— REQUIRED ACTION —
The whole listing that follows should be printed again, unchanged.
---- DATA IN THIS EXERCISE
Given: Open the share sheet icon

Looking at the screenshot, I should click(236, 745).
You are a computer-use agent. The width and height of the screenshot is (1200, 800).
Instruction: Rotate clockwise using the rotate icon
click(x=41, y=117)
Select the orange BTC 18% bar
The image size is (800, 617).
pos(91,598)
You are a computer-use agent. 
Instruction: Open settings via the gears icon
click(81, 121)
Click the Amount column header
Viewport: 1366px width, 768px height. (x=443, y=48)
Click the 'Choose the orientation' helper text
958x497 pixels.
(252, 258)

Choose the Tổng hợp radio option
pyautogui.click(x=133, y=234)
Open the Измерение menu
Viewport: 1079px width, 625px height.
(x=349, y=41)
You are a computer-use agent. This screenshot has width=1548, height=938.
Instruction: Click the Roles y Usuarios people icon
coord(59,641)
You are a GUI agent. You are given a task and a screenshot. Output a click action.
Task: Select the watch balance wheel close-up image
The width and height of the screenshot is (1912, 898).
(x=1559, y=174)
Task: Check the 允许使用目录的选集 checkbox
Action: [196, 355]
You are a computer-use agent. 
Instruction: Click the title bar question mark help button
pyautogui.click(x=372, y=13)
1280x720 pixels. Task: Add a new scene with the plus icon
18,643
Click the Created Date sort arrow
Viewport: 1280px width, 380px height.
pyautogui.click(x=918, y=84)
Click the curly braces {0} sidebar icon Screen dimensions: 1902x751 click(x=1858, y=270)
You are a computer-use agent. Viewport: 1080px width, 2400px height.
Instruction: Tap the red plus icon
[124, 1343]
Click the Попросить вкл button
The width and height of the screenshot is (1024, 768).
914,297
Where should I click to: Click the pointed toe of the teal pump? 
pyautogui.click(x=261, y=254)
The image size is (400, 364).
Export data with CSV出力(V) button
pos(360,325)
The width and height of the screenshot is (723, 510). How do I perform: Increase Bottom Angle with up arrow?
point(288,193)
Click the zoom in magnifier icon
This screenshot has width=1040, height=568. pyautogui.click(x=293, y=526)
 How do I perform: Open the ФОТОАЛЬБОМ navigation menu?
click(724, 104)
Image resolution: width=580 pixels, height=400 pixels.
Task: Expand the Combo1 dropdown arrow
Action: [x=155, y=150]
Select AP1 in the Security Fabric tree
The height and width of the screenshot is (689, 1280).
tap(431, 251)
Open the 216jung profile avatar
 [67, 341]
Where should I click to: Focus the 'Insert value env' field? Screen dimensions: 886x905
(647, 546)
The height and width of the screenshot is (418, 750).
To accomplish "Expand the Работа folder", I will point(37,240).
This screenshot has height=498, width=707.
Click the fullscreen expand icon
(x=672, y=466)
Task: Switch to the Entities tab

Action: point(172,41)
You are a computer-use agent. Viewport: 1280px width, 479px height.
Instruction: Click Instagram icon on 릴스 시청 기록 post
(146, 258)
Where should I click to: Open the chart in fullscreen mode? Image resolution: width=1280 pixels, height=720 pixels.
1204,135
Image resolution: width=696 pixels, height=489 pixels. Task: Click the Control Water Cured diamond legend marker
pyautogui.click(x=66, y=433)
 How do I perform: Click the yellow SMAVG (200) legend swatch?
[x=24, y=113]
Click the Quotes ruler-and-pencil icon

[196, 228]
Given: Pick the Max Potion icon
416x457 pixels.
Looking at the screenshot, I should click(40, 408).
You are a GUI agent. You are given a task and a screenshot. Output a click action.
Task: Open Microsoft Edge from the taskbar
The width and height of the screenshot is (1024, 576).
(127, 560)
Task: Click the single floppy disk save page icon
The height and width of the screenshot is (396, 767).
--------
— ANSWER BOX —
Given: Open the share sheet icon

Looking at the screenshot, I should click(236, 745).
You are a computer-use agent. The width and height of the screenshot is (1200, 800).
Instruction: Rotate clockwise using the rotate icon
click(x=41, y=117)
Select the orange BTC 18% bar
The image size is (800, 617).
pos(91,598)
You are a computer-use agent. 
Instruction: Open settings via the gears icon
click(81, 121)
Click the Amount column header
Viewport: 1366px width, 768px height. (x=443, y=48)
Click the 'Choose the orientation' helper text
958x497 pixels.
(252, 258)

Choose the Tổng hợp radio option
pyautogui.click(x=133, y=234)
Open the Измерение menu
Viewport: 1079px width, 625px height.
(x=349, y=41)
You are a computer-use agent. This screenshot has width=1548, height=938.
Instruction: Click the Roles y Usuarios people icon
coord(59,641)
You are a GUI agent. You are given a task and a screenshot. Output a click action.
Task: Select the watch balance wheel close-up image
The width and height of the screenshot is (1912, 898).
(x=1559, y=174)
Task: Check the 允许使用目录的选集 checkbox
Action: [196, 355]
You are a computer-use agent. 
Instruction: Click the title bar question mark help button
pyautogui.click(x=372, y=13)
1280x720 pixels. Task: Add a new scene with the plus icon
18,643
Click the Created Date sort arrow
Viewport: 1280px width, 380px height.
pyautogui.click(x=918, y=84)
Click the curly braces {0} sidebar icon Screen dimensions: 1902x751 click(x=1858, y=270)
You are a computer-use agent. Viewport: 1080px width, 2400px height.
Instruction: Tap the red plus icon
[124, 1343]
Click the Попросить вкл button
The width and height of the screenshot is (1024, 768).
914,297
Where should I click to: Click the pointed toe of the teal pump? 
pyautogui.click(x=261, y=254)
The image size is (400, 364).
Export data with CSV出力(V) button
pos(360,325)
The width and height of the screenshot is (723, 510). How do I perform: Increase Bottom Angle with up arrow?
point(288,193)
Click the zoom in magnifier icon
This screenshot has width=1040, height=568. pyautogui.click(x=293, y=526)
 How do I perform: Open the ФОТОАЛЬБОМ navigation menu?
click(724, 104)
Image resolution: width=580 pixels, height=400 pixels.
Task: Expand the Combo1 dropdown arrow
Action: [x=155, y=150]
Select AP1 in the Security Fabric tree
The height and width of the screenshot is (689, 1280).
tap(431, 251)
Open the 216jung profile avatar
 [67, 341]
Where should I click to: Focus the 'Insert value env' field? Screen dimensions: 886x905
(647, 546)
The height and width of the screenshot is (418, 750).
To accomplish "Expand the Работа folder", I will point(37,240).
This screenshot has height=498, width=707.
Click the fullscreen expand icon
(x=672, y=466)
Task: Switch to the Entities tab

Action: point(172,41)
You are a computer-use agent. Viewport: 1280px width, 479px height.
Instruction: Click Instagram icon on 릴스 시청 기록 post
(146, 258)
Where should I click to: Open the chart in fullscreen mode? Image resolution: width=1280 pixels, height=720 pixels.
1204,135
Image resolution: width=696 pixels, height=489 pixels. Task: Click the Control Water Cured diamond legend marker
pyautogui.click(x=66, y=433)
 How do I perform: Click the yellow SMAVG (200) legend swatch?
[x=24, y=113]
Click the Quotes ruler-and-pencil icon

[196, 228]
Given: Pick the Max Potion icon
416x457 pixels.
Looking at the screenshot, I should click(40, 408).
You are a GUI agent. You are given a task and a screenshot. Output a click action.
Task: Open Microsoft Edge from the taskbar
The width and height of the screenshot is (1024, 576).
(127, 560)
Task: Click the single floppy disk save page icon
The height and width of the screenshot is (396, 767).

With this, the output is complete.